Task description
Write all of the entries out again exactly.
** Records provided follows **
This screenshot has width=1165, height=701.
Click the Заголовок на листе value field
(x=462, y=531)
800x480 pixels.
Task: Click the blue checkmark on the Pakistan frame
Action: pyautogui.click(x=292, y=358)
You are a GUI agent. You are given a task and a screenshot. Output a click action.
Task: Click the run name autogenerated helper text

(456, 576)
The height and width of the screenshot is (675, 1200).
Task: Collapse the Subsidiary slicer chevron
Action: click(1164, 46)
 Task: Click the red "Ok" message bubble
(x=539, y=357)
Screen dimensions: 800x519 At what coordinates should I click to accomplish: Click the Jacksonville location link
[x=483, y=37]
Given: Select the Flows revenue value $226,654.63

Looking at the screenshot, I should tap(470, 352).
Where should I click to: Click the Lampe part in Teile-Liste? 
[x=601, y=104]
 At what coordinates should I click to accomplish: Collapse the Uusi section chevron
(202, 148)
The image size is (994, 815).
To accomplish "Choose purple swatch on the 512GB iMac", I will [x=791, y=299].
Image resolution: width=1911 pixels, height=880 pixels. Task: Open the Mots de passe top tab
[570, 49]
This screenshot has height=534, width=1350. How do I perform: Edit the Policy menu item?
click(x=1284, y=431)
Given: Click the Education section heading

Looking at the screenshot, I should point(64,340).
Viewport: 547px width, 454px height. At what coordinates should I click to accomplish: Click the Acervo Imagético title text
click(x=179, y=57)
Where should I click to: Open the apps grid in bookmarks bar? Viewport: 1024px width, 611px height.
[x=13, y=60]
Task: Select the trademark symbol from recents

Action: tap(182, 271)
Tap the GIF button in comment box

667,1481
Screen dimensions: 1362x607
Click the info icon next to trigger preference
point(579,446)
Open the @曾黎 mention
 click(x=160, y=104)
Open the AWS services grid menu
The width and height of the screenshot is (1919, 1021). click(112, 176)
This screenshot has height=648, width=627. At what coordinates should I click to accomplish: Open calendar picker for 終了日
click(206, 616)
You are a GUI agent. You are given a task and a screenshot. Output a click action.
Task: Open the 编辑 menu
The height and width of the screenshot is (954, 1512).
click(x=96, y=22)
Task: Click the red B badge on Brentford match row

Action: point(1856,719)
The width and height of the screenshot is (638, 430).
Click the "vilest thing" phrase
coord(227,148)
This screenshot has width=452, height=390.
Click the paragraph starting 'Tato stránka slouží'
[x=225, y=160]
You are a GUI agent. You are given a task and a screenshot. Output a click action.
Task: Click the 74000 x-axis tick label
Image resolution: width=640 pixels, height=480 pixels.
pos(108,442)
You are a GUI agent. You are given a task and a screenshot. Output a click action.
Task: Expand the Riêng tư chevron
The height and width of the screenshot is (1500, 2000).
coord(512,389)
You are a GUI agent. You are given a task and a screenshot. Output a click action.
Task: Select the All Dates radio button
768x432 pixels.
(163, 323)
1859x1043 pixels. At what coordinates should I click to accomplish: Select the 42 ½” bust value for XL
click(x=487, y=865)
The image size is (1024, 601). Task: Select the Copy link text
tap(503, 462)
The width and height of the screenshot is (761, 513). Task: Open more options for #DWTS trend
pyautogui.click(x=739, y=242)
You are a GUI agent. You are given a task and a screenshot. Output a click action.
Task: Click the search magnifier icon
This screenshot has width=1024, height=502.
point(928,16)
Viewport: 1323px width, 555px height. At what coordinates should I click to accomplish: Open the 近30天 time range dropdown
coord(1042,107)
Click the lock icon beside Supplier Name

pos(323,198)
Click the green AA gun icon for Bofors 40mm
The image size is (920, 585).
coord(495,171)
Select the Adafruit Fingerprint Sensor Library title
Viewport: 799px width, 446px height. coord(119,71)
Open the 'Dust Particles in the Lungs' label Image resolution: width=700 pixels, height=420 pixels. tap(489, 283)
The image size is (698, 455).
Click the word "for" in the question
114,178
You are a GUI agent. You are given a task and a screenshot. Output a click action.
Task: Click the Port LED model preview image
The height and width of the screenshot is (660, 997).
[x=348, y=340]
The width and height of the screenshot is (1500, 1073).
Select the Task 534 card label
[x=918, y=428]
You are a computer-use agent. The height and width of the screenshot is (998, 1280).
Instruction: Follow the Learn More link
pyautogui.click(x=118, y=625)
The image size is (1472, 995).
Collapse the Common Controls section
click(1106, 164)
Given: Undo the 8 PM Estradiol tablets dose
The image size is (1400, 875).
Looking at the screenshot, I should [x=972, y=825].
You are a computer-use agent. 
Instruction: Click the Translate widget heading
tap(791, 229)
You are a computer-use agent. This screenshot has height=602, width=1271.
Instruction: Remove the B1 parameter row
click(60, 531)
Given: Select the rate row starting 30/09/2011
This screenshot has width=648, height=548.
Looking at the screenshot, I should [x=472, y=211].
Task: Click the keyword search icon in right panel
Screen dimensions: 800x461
** End of Records provided **
Written solution
This screenshot has width=1165, height=701.
Click the Заголовок на листе value field
(x=462, y=531)
800x480 pixels.
Task: Click the blue checkmark on the Pakistan frame
Action: pyautogui.click(x=292, y=358)
You are a GUI agent. You are given a task and a screenshot. Output a click action.
Task: Click the run name autogenerated helper text

(456, 576)
The height and width of the screenshot is (675, 1200).
Task: Collapse the Subsidiary slicer chevron
Action: click(1164, 46)
 Task: Click the red "Ok" message bubble
(x=539, y=357)
Screen dimensions: 800x519 At what coordinates should I click to accomplish: Click the Jacksonville location link
[x=483, y=37]
Given: Select the Flows revenue value $226,654.63

Looking at the screenshot, I should tap(470, 352).
Where should I click to: Click the Lampe part in Teile-Liste? 
[x=601, y=104]
 At what coordinates should I click to accomplish: Collapse the Uusi section chevron
(202, 148)
The image size is (994, 815).
To accomplish "Choose purple swatch on the 512GB iMac", I will [x=791, y=299].
Image resolution: width=1911 pixels, height=880 pixels. Task: Open the Mots de passe top tab
[570, 49]
This screenshot has height=534, width=1350. How do I perform: Edit the Policy menu item?
click(x=1284, y=431)
Given: Click the Education section heading

Looking at the screenshot, I should point(64,340).
Viewport: 547px width, 454px height. At what coordinates should I click to accomplish: Click the Acervo Imagético title text
click(x=179, y=57)
Where should I click to: Open the apps grid in bookmarks bar? Viewport: 1024px width, 611px height.
[x=13, y=60]
Task: Select the trademark symbol from recents

Action: tap(182, 271)
Tap the GIF button in comment box

667,1481
Screen dimensions: 1362x607
Click the info icon next to trigger preference
point(579,446)
Open the @曾黎 mention
 click(x=160, y=104)
Open the AWS services grid menu
The width and height of the screenshot is (1919, 1021). click(112, 176)
This screenshot has height=648, width=627. At what coordinates should I click to accomplish: Open calendar picker for 終了日
click(206, 616)
You are a GUI agent. You are given a task and a screenshot. Output a click action.
Task: Open the 编辑 menu
The height and width of the screenshot is (954, 1512).
click(x=96, y=22)
Task: Click the red B badge on Brentford match row

Action: point(1856,719)
The width and height of the screenshot is (638, 430).
Click the "vilest thing" phrase
coord(227,148)
This screenshot has width=452, height=390.
Click the paragraph starting 'Tato stránka slouží'
[x=225, y=160]
You are a GUI agent. You are given a task and a screenshot. Output a click action.
Task: Click the 74000 x-axis tick label
Image resolution: width=640 pixels, height=480 pixels.
pos(108,442)
You are a GUI agent. You are given a task and a screenshot. Output a click action.
Task: Expand the Riêng tư chevron
The height and width of the screenshot is (1500, 2000).
coord(512,389)
You are a GUI agent. You are given a task and a screenshot. Output a click action.
Task: Select the All Dates radio button
768x432 pixels.
(163, 323)
1859x1043 pixels. At what coordinates should I click to accomplish: Select the 42 ½” bust value for XL
click(x=487, y=865)
The image size is (1024, 601). Task: Select the Copy link text
tap(503, 462)
The width and height of the screenshot is (761, 513). Task: Open more options for #DWTS trend
pyautogui.click(x=739, y=242)
You are a GUI agent. You are given a task and a screenshot. Output a click action.
Task: Click the search magnifier icon
This screenshot has width=1024, height=502.
point(928,16)
Viewport: 1323px width, 555px height. At what coordinates should I click to accomplish: Open the 近30天 time range dropdown
coord(1042,107)
Click the lock icon beside Supplier Name

pos(323,198)
Click the green AA gun icon for Bofors 40mm
The image size is (920, 585).
coord(495,171)
Select the Adafruit Fingerprint Sensor Library title
Viewport: 799px width, 446px height. coord(119,71)
Open the 'Dust Particles in the Lungs' label Image resolution: width=700 pixels, height=420 pixels. tap(489, 283)
The image size is (698, 455).
Click the word "for" in the question
114,178
You are a GUI agent. You are given a task and a screenshot. Output a click action.
Task: Click the Port LED model preview image
The height and width of the screenshot is (660, 997).
[x=348, y=340]
The width and height of the screenshot is (1500, 1073).
Select the Task 534 card label
[x=918, y=428]
You are a computer-use agent. The height and width of the screenshot is (998, 1280).
Instruction: Follow the Learn More link
pyautogui.click(x=118, y=625)
The image size is (1472, 995).
Collapse the Common Controls section
click(1106, 164)
Given: Undo the 8 PM Estradiol tablets dose
The image size is (1400, 875).
Looking at the screenshot, I should [x=972, y=825].
You are a computer-use agent. 
Instruction: Click the Translate widget heading
tap(791, 229)
You are a computer-use agent. This screenshot has height=602, width=1271.
Instruction: Remove the B1 parameter row
click(60, 531)
Given: Select the rate row starting 30/09/2011
This screenshot has width=648, height=548.
Looking at the screenshot, I should [x=472, y=211].
Task: Click the keyword search icon in right panel
Screen dimensions: 800x461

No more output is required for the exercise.